- Born: 30 August 1931 Leicester, Leicestershire, England
- Died: 29 March 2013 (aged 81) Dartmouth, Nova Scotia, Canada
- Occupation(s): Journalist, writer, actor

= Brian Huggins =

British-Canadian actor and journalist

Brian Edgar Huggins (30 August 1931 – 29 March 2013) was a British-Canadian journalist and actor.

== Biography ==
Brian Huggins, born August 30, 1931, in Leicester, Leicestershire, England. He started his career in journalism at the Leicester Evening Mail. His work then took him to London, England, where he worked on Fleet St., before moving to Canada at age 25. He worked for The Newspaper Guild in Montreal, and as a journalist with the CBC in Toronto and Ottawa. He was the candidate in the 1963 general elections for the New Democratic Party of Canada in the riding of Ottawa West. In the 1970s he was a broadcast journalist for CBC Ottawa; lived in Paris (1974-75) where he was a freelance writer; and returned to Ottawa where he worked as a Member's Secretary on Parliament Hill, before he joined the Civil Service to work in public relations, a writer and editor for Statistics Canada. He also worked for the Canadian Union of Public Employees.
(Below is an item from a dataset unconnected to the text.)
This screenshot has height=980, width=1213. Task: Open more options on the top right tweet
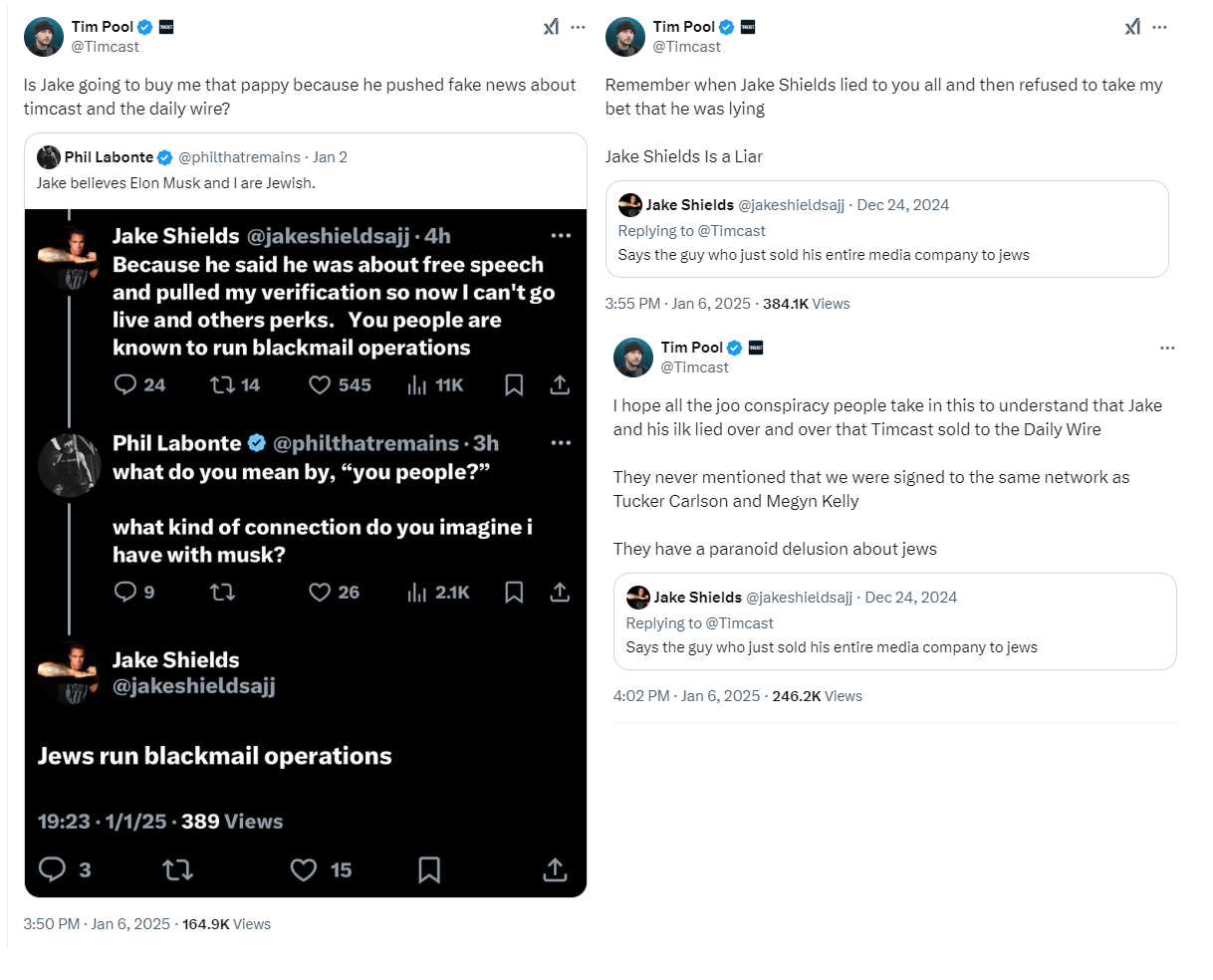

Following his retirement from journalism and the public service, he took up acting. As a background or character actor he played many small roles in both television and movies filmed for the most part on Canada's East Coast. He is best known for his portrayal of "Shitty" Bill in the hit Canadian mockumentary series Trailer Park Boys.

== Personal life ==
Born to parents Beatrice Pye and Charles Huggins, Brian Huggins was raised in Leicester with his younger sister Joan. Brian Huggins later moved to London to pursue his career in journalism which he had started at the Leicester Evening Mail. After emigrating to Canada, Huggins lived in Montreal, Toronto, and Ottawa. He married Catherine Costello (1943-1984), with whom he had two children, son Paul Charles (b.1967 Montréal) and daughter Piper Elizabeth (b.1969 Ottawa). Once retired, he moved to Nova Scotia, where he divided his time between Chester and Dartmouth. He also spent a good part of the year in his native England, later settling in Hailsham, South of London.

Brian Huggins was a member of the Ottawa Press Club, Canadian Union of Public Employees, Royal St George's Society of Halifax, Chester Yacht Club, Royal Over-Seas League, Alliance of Canadian Cinema, Television and Radio Artists, and the New Democratic Party.

== Death ==
Huggins died on 29 March 2013 in Dartmouth, Nova Scotia, Canada, at the Dartmouth General Hospital.
Cause of death is unconfirmed by an autopsy report; clinical prognosis: rapid degenerative brain decease that presented first as Aphasia.